Singular Vector Fields as Basis Elements in Contact Planes. I'm trying to generate specific examples of contact structures in $\mathbb R^3$, but I'm running into something strange. It seems like the contact planes associated to the structure (using cylindrical coordinates in $\mathbb R^3$)
EDIT/CORRECTION: My apologies to all who read this for wasting your time; the actual contact structure is, in cylindrical coordinates $( r, \theta, z)$:
$$Ker[\cos( \pi r)dz+ \sin(\pi r) d \theta], $$ ( the correction: original was:
$Ker (cos(\pi r) dr + sin (\pi r) d\theta).$ 
To be more rigorous this time, will compute $ w \wedge dw$: we have $dw=-\pi sin (\pi r)dzdr+\pi cos(\pi r)d\theta dr$. We see in expanding $w \wedge dw$ that we have two coefficients for $d\theta dz dr$ which do not cancel each other out; we actually get $\pi dzd\theta dr \neq 0$.)
Still, the issue remains after the correction:
Set $$(\cos( \pi r)dz+ \sin(\pi r) d \theta )(a_z \partial z+a_{\theta} \partial \theta ):=0.$$ (I got rid of the $\pi$ )
Then we get $a_z  cos( \pi r)+ a_{\theta} sin (\pi r)=0$.

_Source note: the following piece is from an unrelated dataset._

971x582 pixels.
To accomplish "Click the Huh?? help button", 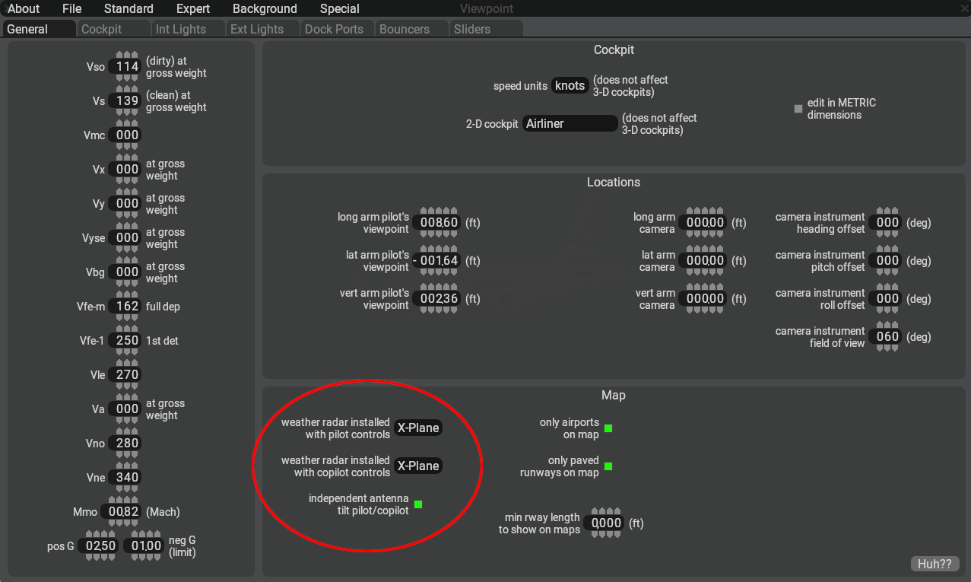I will pyautogui.click(x=935, y=564).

How do we avoid dividing here when we find a basis? We can choose, e.g., $a_{\theta}=1$ , then we have
$a_z cos (\pi r)+sin(\pi r)=0 $ .
And, now, solving for $a_z$ , we still have to divide , to get $a_z =-tan (\pi r )$,
and a basis {$(\partial r,0,0),(0,\partial \theta, -tan(\pi r) \partial z)$}
And we still have singularities whenever $\pi r= \pi/2+k \pi$ ; $k $ in $\mathbb Z$ , i.e., whenever $r=1/2+k$
How do we deal with this?
 A: The contact structure you are considering is defined in $\mathbb R^3$ only away from the $z$-axis ($r=0$) and cannot be extended to all of $\mathbb R^3$. 
One way to "see" this (and also prove it), is to consider the field of lines perpendicular to the contact planes (kernels of $\alpha$). Consider $N=r\partial_\theta +\partial_z$. You can check that this $N$   has constant norm (square root of 2), and is perpendicular to the contact planes, up to the addition of a smooth vector field on $\mathbb R^3$ which vanishes along the $z$-axis. This means that near the $z$-axis, your contact planes "look like" the planes perpendicular to $N$. Then it is quite easy to get convinced, both intuitively and formally, that the field of lines that $N$ generates cannot be extended to the $z$-axis, hence neither your field of contact planes. 
As for finding a pair of vector fields in $\mathbb R^3$, away from the $z$-axis, that span at each point the contact plane of your contact structure, you basically have it. Just multiply your second vector field by $\cos \theta$. You get the pair of vector fields $\partial_r,$ $ \cos(\pi r)\partial_\theta-\sin(\pi r)\partial_z$. Note that neither of them can be extended to the $z$-axis. 
As for the general problem  of finding a pair of vector fields on some  open subset $U\subset\mathbb R^3$, spanning at each point  the contact plane  of a given contact structure on $U$ (or, more generally, on some 3-dimensional manifold), it cannot always be done. It depends on the topological properties of $U$ and the specific contact structure. This is a (mild) topological problem, covered in many textbooks, concerning the triviality of the plane-bundle defined by the contact structure (see for example Milnor+Stashef). 
For $\mathbb R^3$, being a contractible space, any vector bundle on it is trivial, hence the  contact planes of any contact structure  can be  spanned by a pair of globally defined vector fields. 
For the $U$ of your problem (complement of the $z$-axis), unlike  your example of contact structure, there are contact structures whose contact planes cannot be spanned by a pair of vector fields; take for example the contact form $\cos(2\theta)dr-\sin(2\theta)dz$. Note that this contact form is not globally well-defined on $U$, yet  the distribution of contact planes defined by it is well-defined. 
I hope this explanation is helpful to you.